Geçen hafta alışverişe çıktım. Bir kaç mağaza dolaştım ve herkes tarafından bilinen bir markanın (Sözde Türk Malı) vitrinindeki triko dikkatimi çekti. İçeri girdim bir görevliden beden konusunda yardım istedim. Ürünü denedim güzel hoş fakat ürünün materyalerine bakmak için incelediğim barkodunda 'Made In China' yazısını gördüğümde şok oldum. Görevliye sorduğumda aldığım cevap şu idi 'Çin'de üretim sahası daha geniş olduğu için orada yapılıyor. Sadece dikimi Çin kumaş Türkiye'den gidiyor.' evet aynen böyle söyledi. Bunun üzerine araştırmaya koyuldum, kumaşın ülkemizden gittiğini düşünürsek maliyeti ürünün fiyatından daha fazlaya geliyor (16 yıldır Tekstil sektöründe ve yurt dışına ithalat, ihracat yapan bir arkadaşım bunu söylüyor) Kısacası ürünün Çin malı olduğunu öğrendim. Ayrıca Çin malı ürünlerin insan sağlını ne denli etkilediğini öğrenmek isterseniz biraz araştırmanızı öneririm. Son olarak eklemek istediğim ise, Petrol hammaddesi ile üretiliyor denlien kumaş türleri (örn. viskoz) kansorejen madde içerdiği söyleniyor, en güvendiğiniz marka bile olsa içerisindeki kullanılan maddeleri ve üretim yerini öğrenmenizi öneririm.
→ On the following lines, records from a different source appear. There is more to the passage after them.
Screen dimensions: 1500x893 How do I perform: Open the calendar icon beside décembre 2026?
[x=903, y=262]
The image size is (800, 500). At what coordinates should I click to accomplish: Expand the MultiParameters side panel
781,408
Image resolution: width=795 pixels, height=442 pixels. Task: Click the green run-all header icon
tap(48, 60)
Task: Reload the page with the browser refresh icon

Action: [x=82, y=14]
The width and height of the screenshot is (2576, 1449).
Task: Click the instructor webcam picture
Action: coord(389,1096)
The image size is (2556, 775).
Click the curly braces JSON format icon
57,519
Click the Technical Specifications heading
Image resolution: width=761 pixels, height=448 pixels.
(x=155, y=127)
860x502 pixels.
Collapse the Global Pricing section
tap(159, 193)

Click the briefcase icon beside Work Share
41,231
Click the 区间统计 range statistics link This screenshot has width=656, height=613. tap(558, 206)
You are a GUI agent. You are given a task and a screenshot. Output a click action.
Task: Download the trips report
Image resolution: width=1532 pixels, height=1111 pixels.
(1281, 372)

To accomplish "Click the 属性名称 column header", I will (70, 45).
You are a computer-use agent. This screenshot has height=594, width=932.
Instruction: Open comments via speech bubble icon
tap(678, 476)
"Ekonomi sahasında düşünürken ve konuşurken zannolunmasın ki, biz yabancı sermayesine karşı bulunuyoruz. Hayır, bizim memleketimiz geniştir. Çok çalışmaya ve sermayeye ihtiyacımız vardır. Bundan ötürü kanunlarımıza saygılı olmak şartı ile yabancı sermayelerine gereken teminatı vermeye her zaman hazırız ve arzuya değerki yabancı sermayesi bizim çalışmamıza ve sabit sermayemize katılsın. Bizim için ve onlar için faydalı neticeler versin; fakat eskisi gibi değil. Gerçekten mazide bilhassa Tanzimat devrinden sonra, yabancı sermayesi memlekette müstesna bir mevkie malik oldu. Ve ilmi manasıyla denilebilir ki devlet ve hükümet yabancı sermayesinin jandarmalığından başka bir şey yapmamıştır. Artık her medeni devlet gibi, millet gibi yeni Türkiye'de bunu uygun göremez. Burasını esir ülkesi yaptıramaz."
Bu sözlerin üzerine başka bir laf söylenir mi bilemiyorum. Okullarda kutlanan bir hafta var. Yerli malı haftası. Okullarımız 1946 yılından itibaren 12 Aralık'la başlayan haftayı Yerli Malı Haftası olarak kutlamaya başladılar. 1983 yılında bu haftanın adı Tutum, Yatırım ve Türk Malları Haftası oldu.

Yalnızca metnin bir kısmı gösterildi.